I am, however, disappointed that the plush nucleons are not zippered covers that contain little up and down plush quarks.
Diet Coke hurts when exiting nose.
This may be a sign that I personally am the epicenter of the apocalypse.
sweet! that is kind of cool.
I wish officemate's called would understand that if officemate is not answering either of his phones, perhaps the man is NOT HERE. Leave a damned message already.
I'll let you know if the Darkness continues to follow me around.
Hello Darkness my old friend...
The 4x100 free relay was very exciting.
I was torn, but happy for
Phelps.
I'm still trying to get used to the fact of the French being competitive in something that doesn't involve a sword or a paddle. Or judo. It's weird.
Jesse, best wishes to your Dad.
Brenda, best wishes to
your
Dad.
Aimee, Happy Birthday!!!!
Should we start calling Tom "Rob McKenna"?
This may be a sign that I personally am the epicenter of the apocalypse.
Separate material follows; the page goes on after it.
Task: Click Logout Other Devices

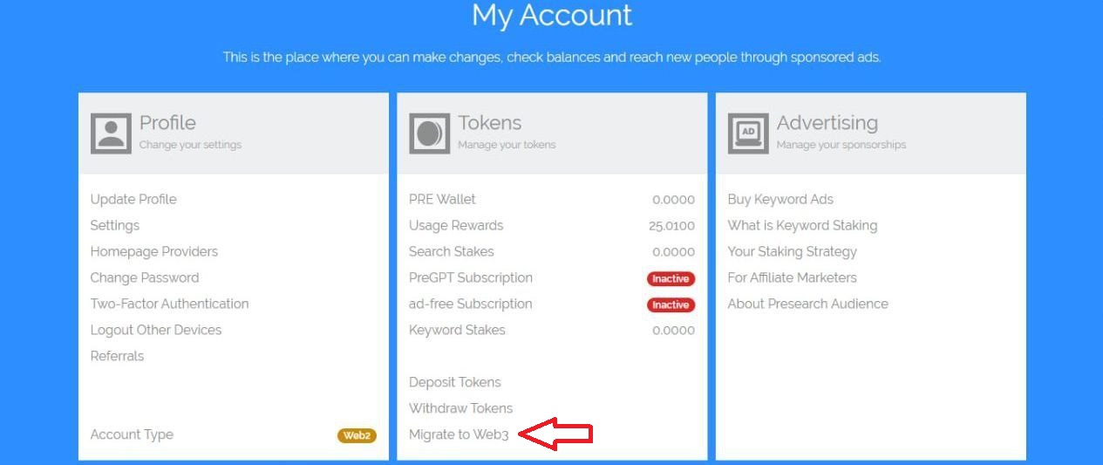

I'll let you know if the Darkness continues to follow me around.
If it's true, you could turn it into a damned profitable gig!
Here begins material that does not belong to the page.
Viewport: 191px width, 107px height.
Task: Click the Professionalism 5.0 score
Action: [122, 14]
Annoying roommate won't move out? Don't know how to dump that sweet-but-dim girlfriend who thinks that Hawaii is a country? Tired of your boss's sexual innuendos?
Meet Tom. For a modest fee, he'll be your new best friend for as long as it takes for the apocalypse to get rid of that problematic person in your life!
Call 555-DOOM.
But stay away from restaurants - sj and TCG have that gig wrapped up.
I'll let you know if the Darkness continues to follow me around.
Does anybody else imagine a little patch of darkness over Tom's head, sometimes spreading to cover the place he's in, sometimes shrinking just to the size of his head, sometimes hurrying to hide behind a building when Tom raises his eyes upward, wondering what's going on, peaking carefully when Tom shrugs, and hurrying back merrily above his head again? [Edit: yeah, I'm sorry, it's a cute little darkness, in my mind's eyes. My mind is just as much of a sap as I am, apparently.]